December 16, 2013 marked the two hundred and fortieth anniversay of an event that was a key factor that led to the American Revolution. The issue? Taxation without Representation. Today, we see the same problem in our schools. See Common Core: Education without Representation. And we see that Americans can vote to tax their fellow Americans more, but aren’t taxed themselves. This is called "Representation without Taxation."
Today’s Taxed Eough Already (TEA) Party movement took its name from the original Boston Tea Party. I remember Rick Santelli’s famous rant that launched the movement back in 2009. If you missed it, here’s the link.
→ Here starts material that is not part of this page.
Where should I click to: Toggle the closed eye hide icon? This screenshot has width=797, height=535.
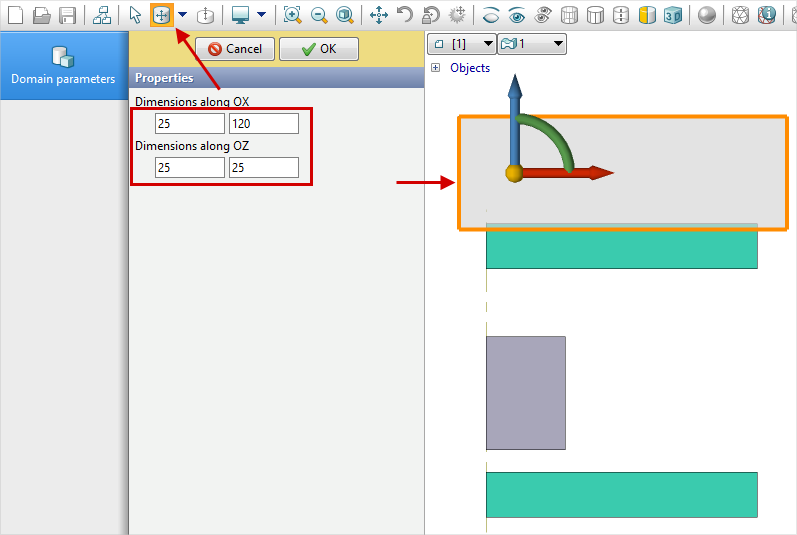(490, 15)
Here’s the link to the article titled "The Boston Tea Party 1773," which begins:
"Victory in the French and Indian War was costly for the British. At the war’s conclusion in 1763, King George III and his government looked to taxing the American colonies as a way of recouping their war costs. They were also looking for ways to reestablish control over the colonial governments that had become increasingly independent while the Crown was distracted by the war. Royal ineptitude compounded the problem. A series of actions including the Stamp Act (1765), the Townshend Acts (1767) and the Boston Massacre (1770) agitated the colonists, straining relations with the mother country. But it was the Crown’s attempt to tax tea that spurred the colonists to action and laid the groundwork for the American Revolution."